Closed GoogleCodeExporter closed 9 years ago
Erm not sure what to do with this - can you highlight where the problems are in
the file? The messages are not that understandable to me.
Original comment by wfvran...@gmail.com
on 1 Jul 2010 at 1:38
Sorry for the late response. I've been out of the country.

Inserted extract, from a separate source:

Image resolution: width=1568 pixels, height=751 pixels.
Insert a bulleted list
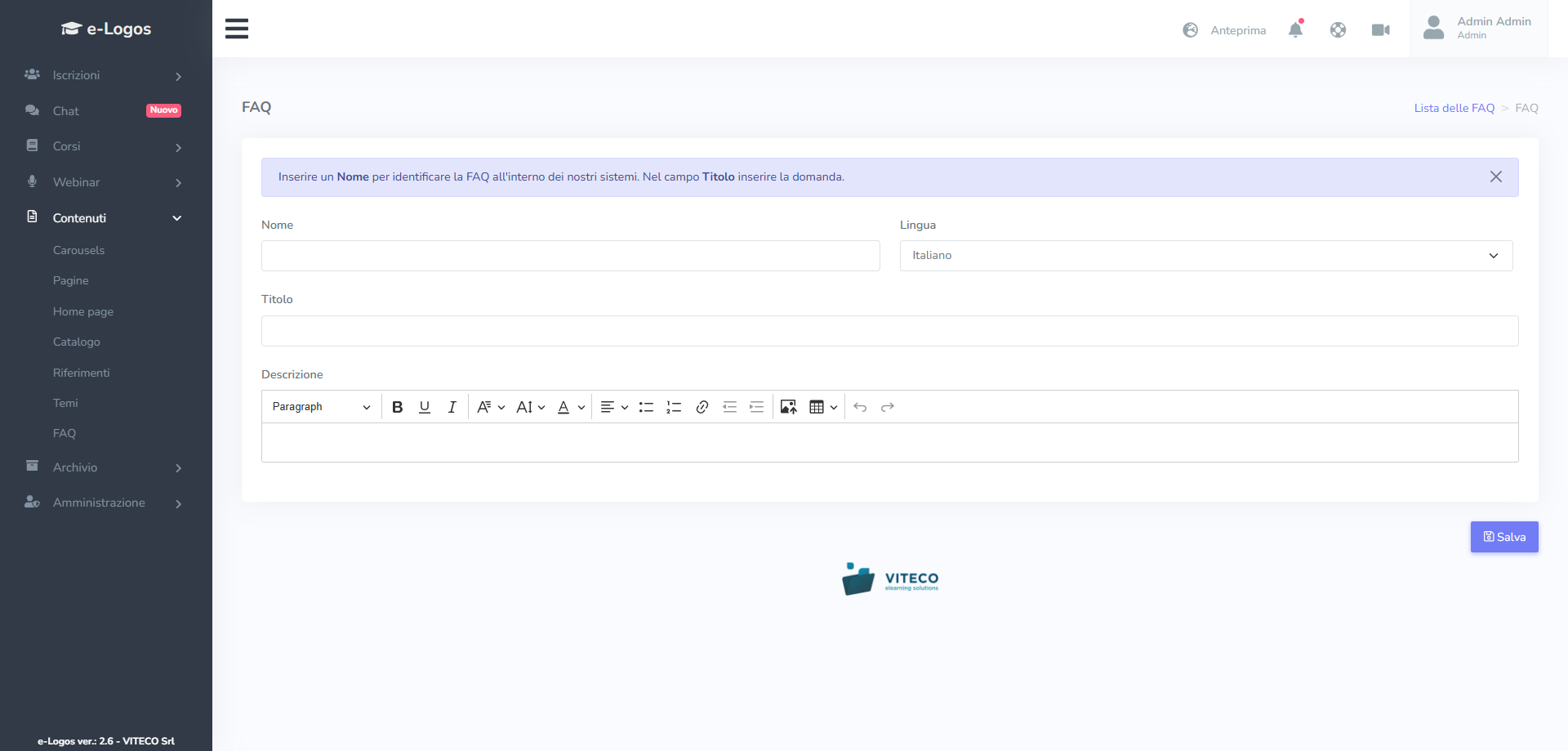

I'm guessing the problem is at the '78' (line 18591) - note: you need to scroll
way to the right on the original file to get to some of the values. This is for
loop:
loop_
_Gen_dist_constraint_comment_org.ID
_Gen_dist_constraint_comment_org.Comment_text
_Gen_dist_constraint_comment_org.Comment_begin_line
_Gen_dist_constraint_comment_org.Comment_begin_column
_Gen_dist_constraint_comment_org.Comment_end_line
_Gen_dist_constraint_comment_org.Comment_end_column
_Gen_dist_constraint_comment_org.Entry_ID
_Gen_dist_constraint_comment_org.Gen_dist_constraint_list_ID
77 1.0 264 67 264 71 rr_1ba5 1
78
;1.0 ;17bnew
OTHERS
;;;;;;;;;;;;;;;;;;;;;;;;;;;;;;;;;;;;;;;;;;;;;;;;;;;;;;;;;;;;;;;;;;;;;;;;;;;;;;;;
;;;;;;;;
;
265 67 268 90 rr_1ba5 1
;
Original comment by schulte....@gmail.com
on 20 Jul 2010 at 7:01
(Steve Mading here.)
Chris tried showing this problem to me but when I try the attached file in my
version of the starlib2 parser it accepts it.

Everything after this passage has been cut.